Input
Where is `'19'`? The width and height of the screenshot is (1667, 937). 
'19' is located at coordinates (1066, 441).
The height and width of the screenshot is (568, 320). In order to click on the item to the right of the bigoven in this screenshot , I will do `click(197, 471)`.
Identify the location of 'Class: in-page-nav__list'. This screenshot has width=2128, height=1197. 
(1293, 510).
==
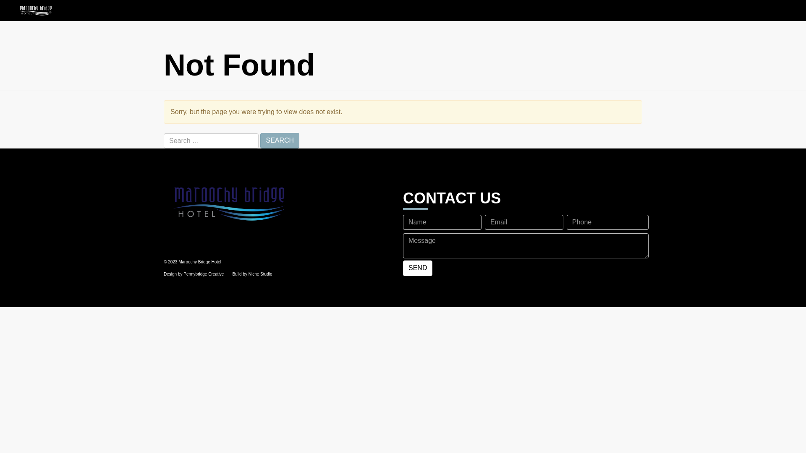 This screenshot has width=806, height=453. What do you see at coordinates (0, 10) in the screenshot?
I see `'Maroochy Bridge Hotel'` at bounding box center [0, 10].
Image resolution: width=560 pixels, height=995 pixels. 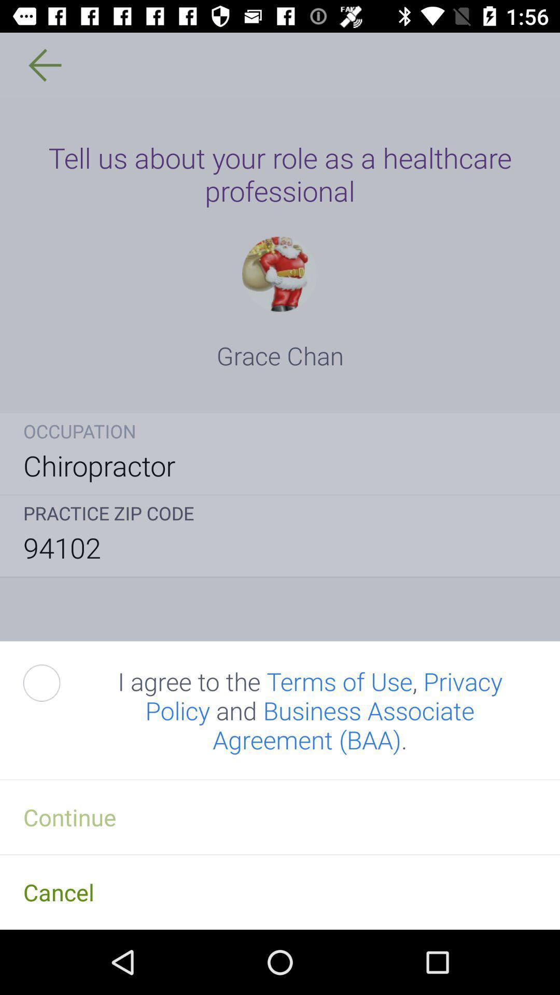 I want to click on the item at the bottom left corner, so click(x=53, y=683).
* * *
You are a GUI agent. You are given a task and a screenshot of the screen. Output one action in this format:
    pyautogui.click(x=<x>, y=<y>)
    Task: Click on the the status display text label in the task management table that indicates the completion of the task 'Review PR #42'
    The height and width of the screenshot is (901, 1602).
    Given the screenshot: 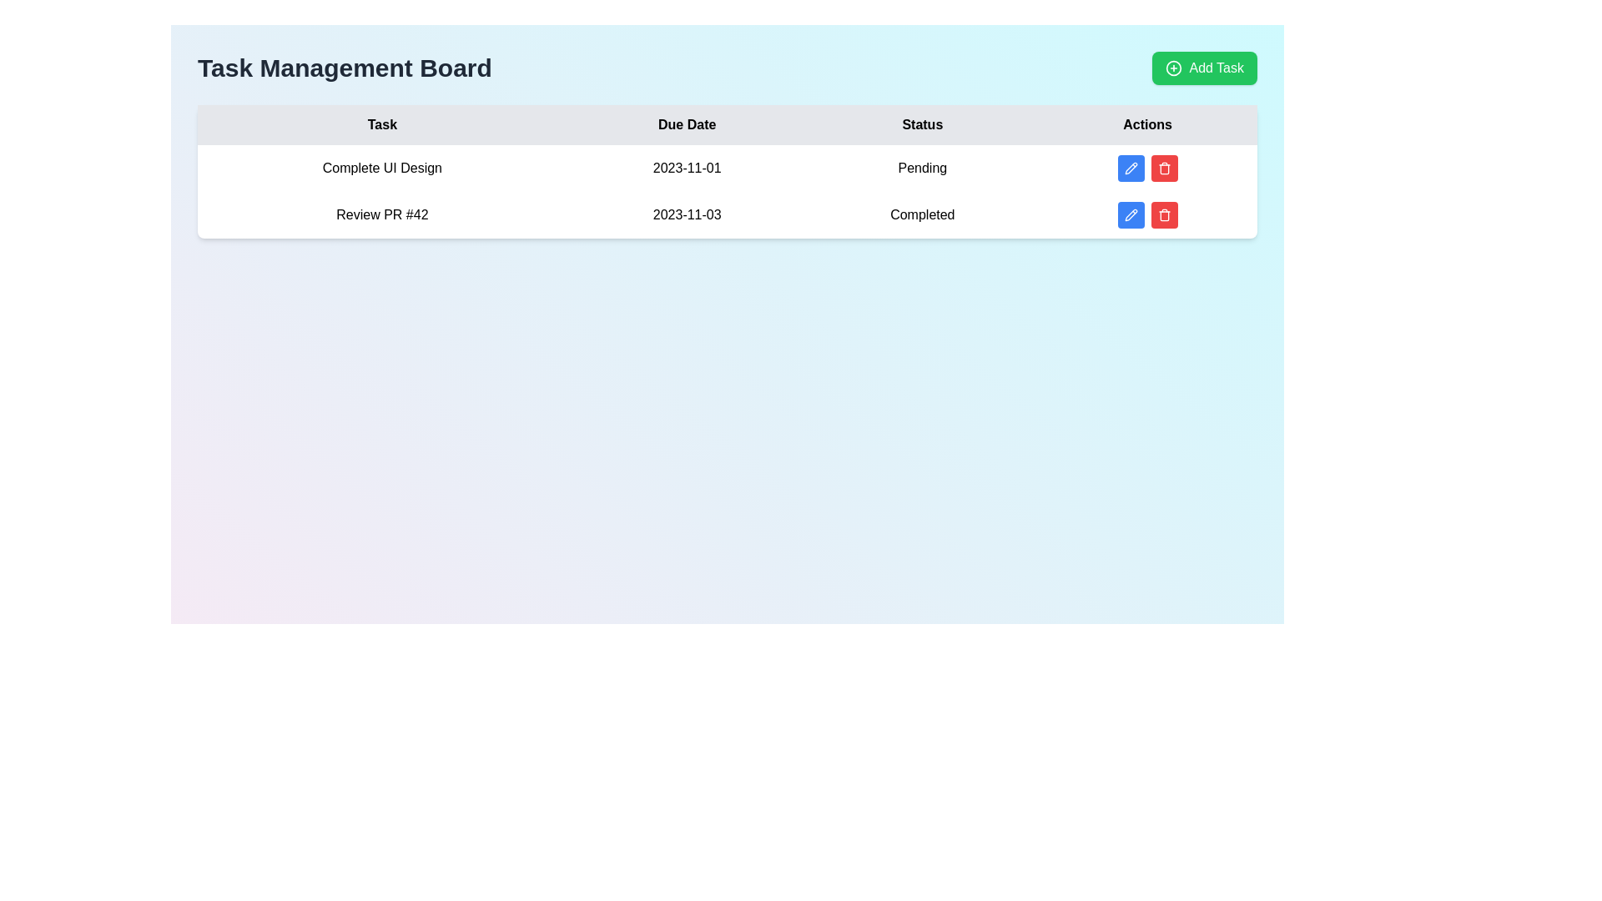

What is required
Output the listing from the line that contains "is (1667, 937)." through the line that contains "(1293, 510).", unchanged.

Answer to this exercise
Where is `'19'`? The width and height of the screenshot is (1667, 937). 
'19' is located at coordinates (1066, 441).
The height and width of the screenshot is (568, 320). In order to click on the item to the right of the bigoven in this screenshot , I will do `click(197, 471)`.
Identify the location of 'Class: in-page-nav__list'. This screenshot has width=2128, height=1197. 
(1293, 510).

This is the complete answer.